= Problem =
Turn the records below into a JSON list of strings with one string per line, starting at the line containing "Given: Click the artificial" and running through the end of the records; skip blank lines and leave out the pictures.

--- START Data extract ---

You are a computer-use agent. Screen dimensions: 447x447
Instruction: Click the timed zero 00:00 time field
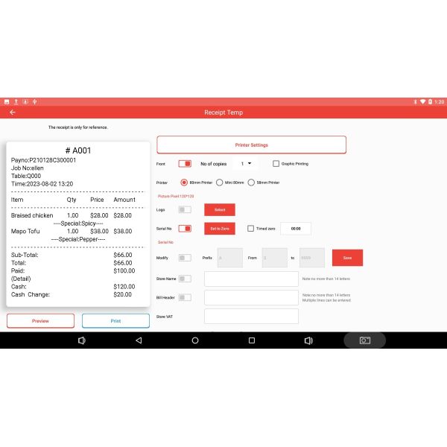(x=295, y=229)
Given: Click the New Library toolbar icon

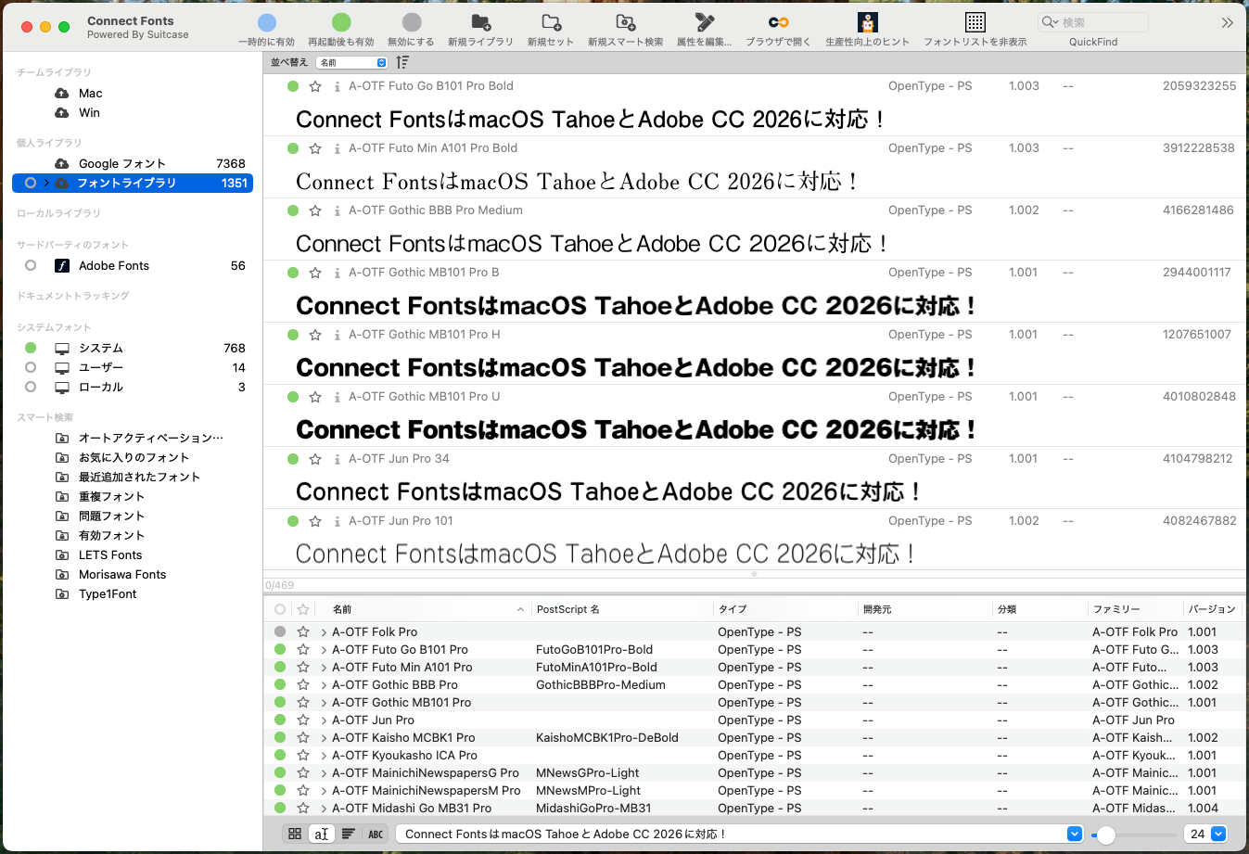Looking at the screenshot, I should click(x=480, y=22).
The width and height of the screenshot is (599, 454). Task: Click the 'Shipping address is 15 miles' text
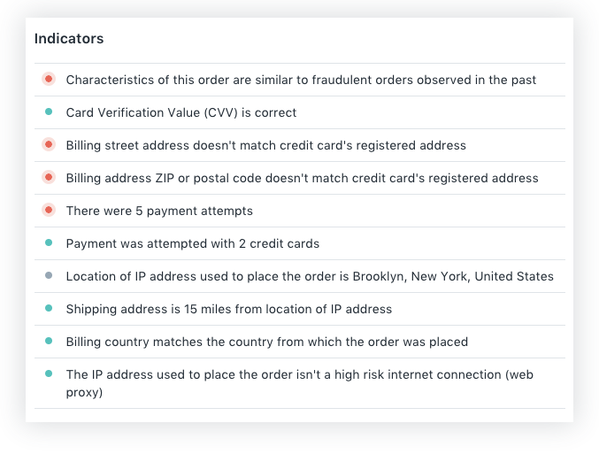pos(229,309)
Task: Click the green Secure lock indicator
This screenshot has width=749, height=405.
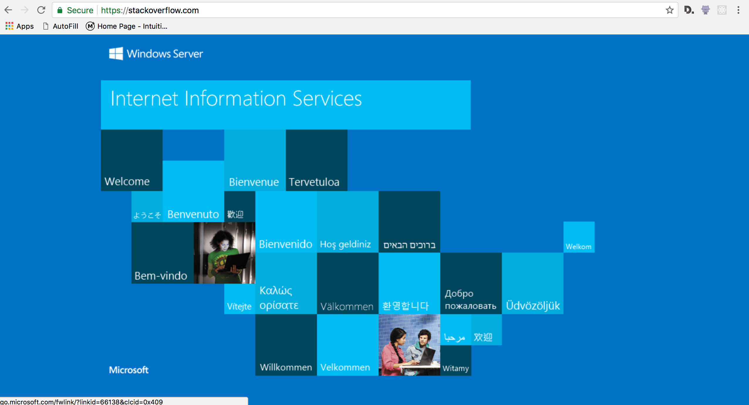Action: click(x=75, y=10)
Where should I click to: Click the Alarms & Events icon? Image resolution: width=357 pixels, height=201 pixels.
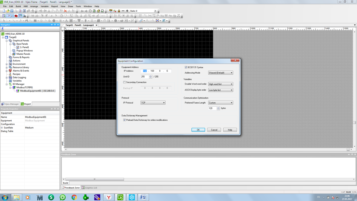pos(10,71)
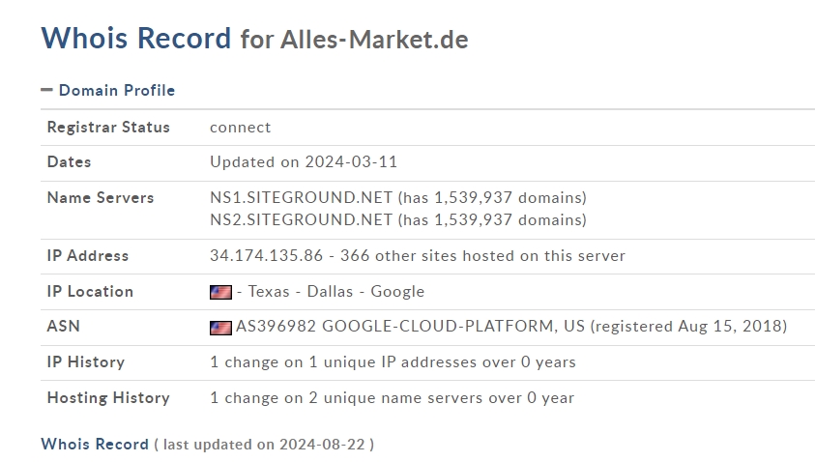
Task: Click the Registrar Status value connect
Action: pyautogui.click(x=240, y=127)
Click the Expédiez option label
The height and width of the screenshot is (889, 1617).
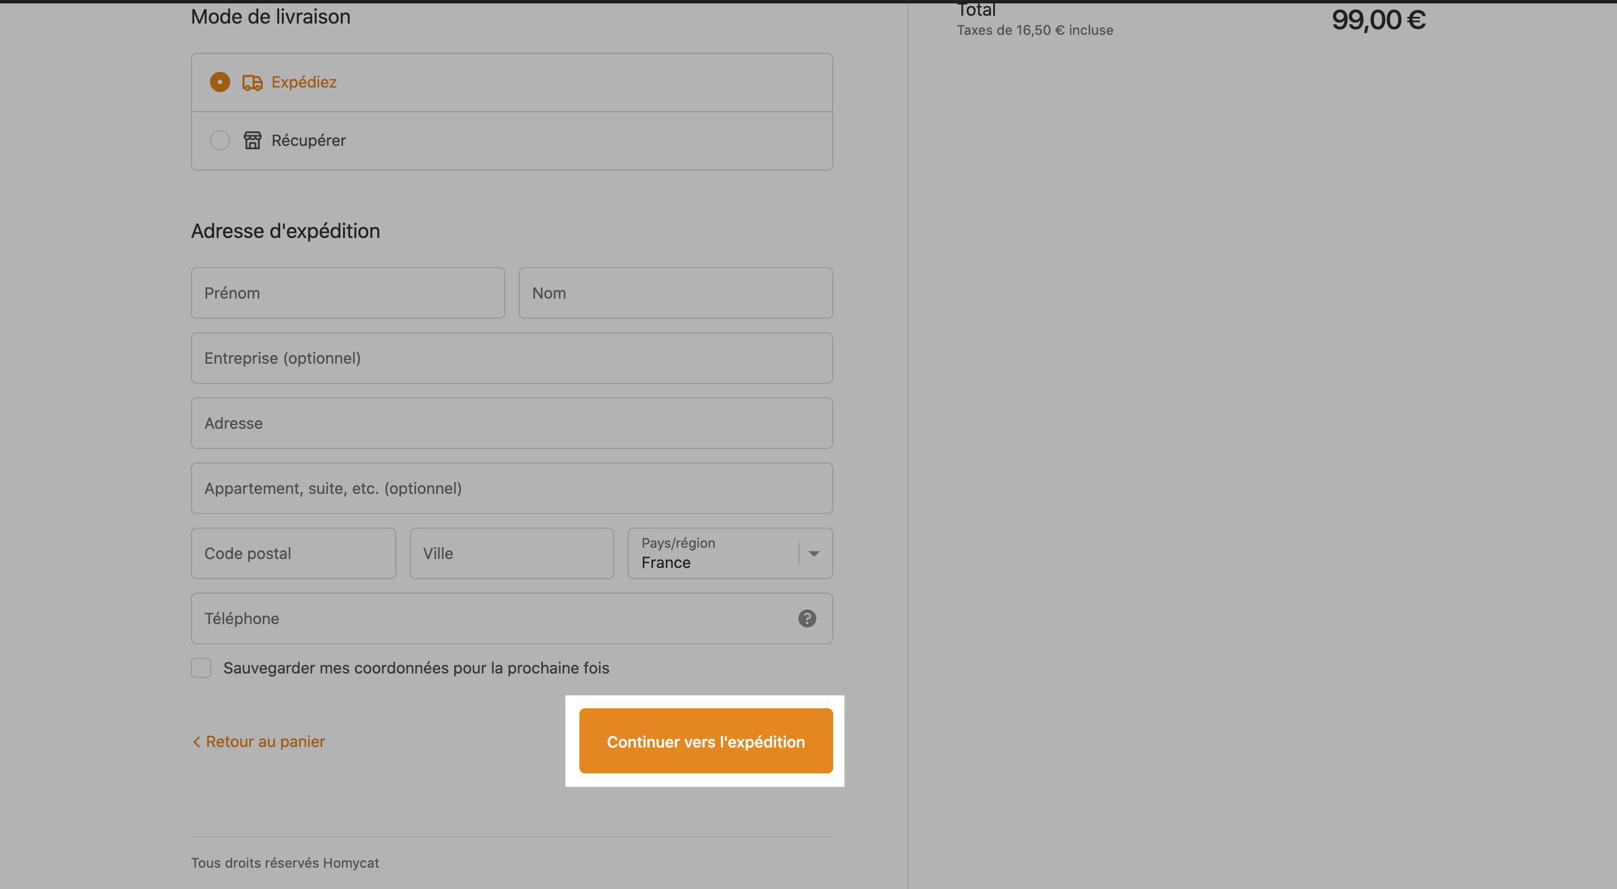(x=304, y=82)
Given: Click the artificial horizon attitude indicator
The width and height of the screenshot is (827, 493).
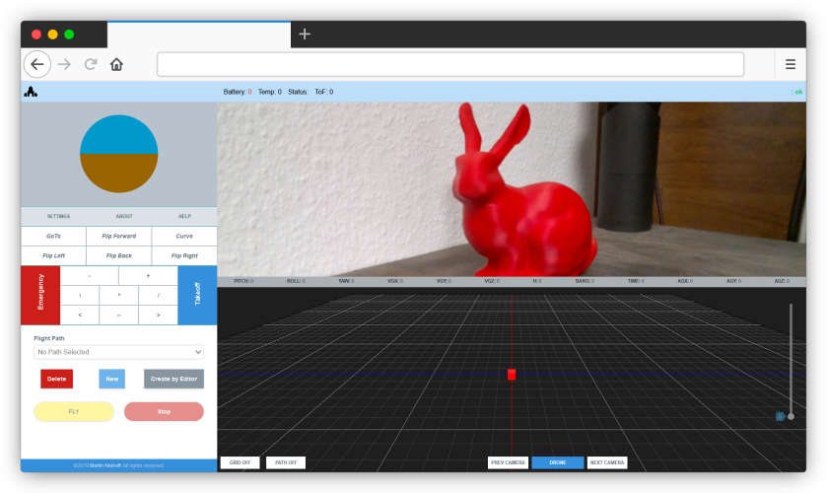Looking at the screenshot, I should [118, 154].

--- END Data extract ---

= Complete response =
[
  "Given: Click the artificial horizon attitude indicator",
  "The width and height of the screenshot is (827, 493).",
  "Looking at the screenshot, I should [118, 154]."
]